*The problem*
Each record needs to be transcribed exactly.

(Items from a data source)
-*-*-

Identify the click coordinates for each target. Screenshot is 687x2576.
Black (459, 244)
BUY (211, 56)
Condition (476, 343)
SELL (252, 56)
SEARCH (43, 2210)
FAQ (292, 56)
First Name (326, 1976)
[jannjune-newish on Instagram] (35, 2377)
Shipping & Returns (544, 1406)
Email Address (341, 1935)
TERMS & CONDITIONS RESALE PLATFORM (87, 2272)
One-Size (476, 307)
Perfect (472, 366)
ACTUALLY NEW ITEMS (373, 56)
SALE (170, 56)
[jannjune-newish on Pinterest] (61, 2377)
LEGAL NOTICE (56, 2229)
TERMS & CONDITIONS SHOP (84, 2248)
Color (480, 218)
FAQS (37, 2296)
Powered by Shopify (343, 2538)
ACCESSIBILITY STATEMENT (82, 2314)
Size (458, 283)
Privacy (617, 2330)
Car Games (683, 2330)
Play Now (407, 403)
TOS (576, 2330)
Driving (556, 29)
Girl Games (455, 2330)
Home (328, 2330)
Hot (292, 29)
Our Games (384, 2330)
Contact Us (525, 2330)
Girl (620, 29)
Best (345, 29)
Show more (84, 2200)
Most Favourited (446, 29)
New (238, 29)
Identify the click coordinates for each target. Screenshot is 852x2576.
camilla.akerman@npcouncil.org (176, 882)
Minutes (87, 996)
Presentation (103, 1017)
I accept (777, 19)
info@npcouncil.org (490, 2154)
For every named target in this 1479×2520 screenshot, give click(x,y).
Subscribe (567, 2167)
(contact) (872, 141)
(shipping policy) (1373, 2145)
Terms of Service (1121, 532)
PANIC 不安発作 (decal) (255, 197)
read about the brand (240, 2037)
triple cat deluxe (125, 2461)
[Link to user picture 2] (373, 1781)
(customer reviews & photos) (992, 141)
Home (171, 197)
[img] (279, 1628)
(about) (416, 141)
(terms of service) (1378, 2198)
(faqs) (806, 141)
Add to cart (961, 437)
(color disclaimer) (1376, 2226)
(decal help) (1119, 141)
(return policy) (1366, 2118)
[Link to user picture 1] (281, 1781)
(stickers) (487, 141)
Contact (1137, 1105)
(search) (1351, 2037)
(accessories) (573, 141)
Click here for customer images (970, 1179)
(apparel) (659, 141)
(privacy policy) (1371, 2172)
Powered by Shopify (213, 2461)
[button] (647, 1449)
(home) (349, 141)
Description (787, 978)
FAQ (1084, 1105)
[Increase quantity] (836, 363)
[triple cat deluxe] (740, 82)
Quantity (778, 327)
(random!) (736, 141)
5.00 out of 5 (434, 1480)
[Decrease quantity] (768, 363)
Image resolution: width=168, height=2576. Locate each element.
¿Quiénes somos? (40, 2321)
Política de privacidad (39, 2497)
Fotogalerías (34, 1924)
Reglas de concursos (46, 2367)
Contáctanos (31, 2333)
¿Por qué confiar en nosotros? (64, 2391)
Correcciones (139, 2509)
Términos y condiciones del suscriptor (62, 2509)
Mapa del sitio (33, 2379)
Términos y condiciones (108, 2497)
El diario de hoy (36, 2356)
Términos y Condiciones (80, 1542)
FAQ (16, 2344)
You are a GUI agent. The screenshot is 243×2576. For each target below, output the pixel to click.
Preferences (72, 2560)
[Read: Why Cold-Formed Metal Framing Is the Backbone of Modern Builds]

-*-*-

*Exercise result*
Identify the click coordinates for each target. Screenshot is 687x2576.
Black (459, 244)
BUY (211, 56)
Condition (476, 343)
SELL (252, 56)
SEARCH (43, 2210)
FAQ (292, 56)
First Name (326, 1976)
[jannjune-newish on Instagram] (35, 2377)
Shipping & Returns (544, 1406)
Email Address (341, 1935)
TERMS & CONDITIONS RESALE PLATFORM (87, 2272)
One-Size (476, 307)
Perfect (472, 366)
ACTUALLY NEW ITEMS (373, 56)
SALE (170, 56)
[jannjune-newish on Pinterest] (61, 2377)
LEGAL NOTICE (56, 2229)
TERMS & CONDITIONS SHOP (84, 2248)
Color (480, 218)
FAQS (37, 2296)
Powered by Shopify (343, 2538)
ACCESSIBILITY STATEMENT (82, 2314)
Size (458, 283)
Privacy (617, 2330)
Car Games (683, 2330)
Play Now (407, 403)
TOS (576, 2330)
Driving (556, 29)
Girl Games (455, 2330)
Home (328, 2330)
Hot (292, 29)
Our Games (384, 2330)
Contact Us (525, 2330)
Girl (620, 29)
Best (345, 29)
Show more (84, 2200)
Most Favourited (446, 29)
New (238, 29)
Identify the click coordinates for each target. Screenshot is 852x2576.
camilla.akerman@npcouncil.org (176, 882)
Minutes (87, 996)
Presentation (103, 1017)
I accept (777, 19)
info@npcouncil.org (490, 2154)
For every named target in this 1479×2520 screenshot, give click(x,y).
Subscribe (567, 2167)
(contact) (872, 141)
(shipping policy) (1373, 2145)
Terms of Service (1121, 532)
PANIC 不安発作 (decal) (255, 197)
read about the brand (240, 2037)
triple cat deluxe (125, 2461)
[Link to user picture 2] (373, 1781)
(customer reviews & photos) (992, 141)
Home (171, 197)
[img] (279, 1628)
(about) (416, 141)
(terms of service) (1378, 2198)
(faqs) (806, 141)
Add to cart (961, 437)
(color disclaimer) (1376, 2226)
(decal help) (1119, 141)
(return policy) (1366, 2118)
[Link to user picture 1] (281, 1781)
(stickers) (487, 141)
Contact (1137, 1105)
(search) (1351, 2037)
(accessories) (573, 141)
Click here for customer images (970, 1179)
(apparel) (659, 141)
(privacy policy) (1371, 2172)
Powered by Shopify (213, 2461)
[button] (647, 1449)
(home) (349, 141)
Description (787, 978)
FAQ (1084, 1105)
[Increase quantity] (836, 363)
[triple cat deluxe] (740, 82)
Quantity (778, 327)
(random!) (736, 141)
5.00 out of 5 (434, 1480)
[Decrease quantity] (768, 363)
Image resolution: width=168, height=2576. Locate each element.
¿Quiénes somos? (40, 2321)
Política de privacidad (39, 2497)
Fotogalerías (34, 1924)
Reglas de concursos (46, 2367)
Contáctanos (31, 2333)
¿Por qué confiar en nosotros? (64, 2391)
Correcciones (139, 2509)
Términos y condiciones del suscriptor (62, 2509)
Mapa del sitio (33, 2379)
Términos y condiciones (108, 2497)
El diario de hoy (36, 2356)
Términos y Condiciones (80, 1542)
FAQ (16, 2344)
You are a GUI agent. The screenshot is 243×2576. For each target below, output the pixel to click.
Preferences (72, 2560)
[Read: Why Cold-Formed Metal Framing Is the Backbone of Modern Builds]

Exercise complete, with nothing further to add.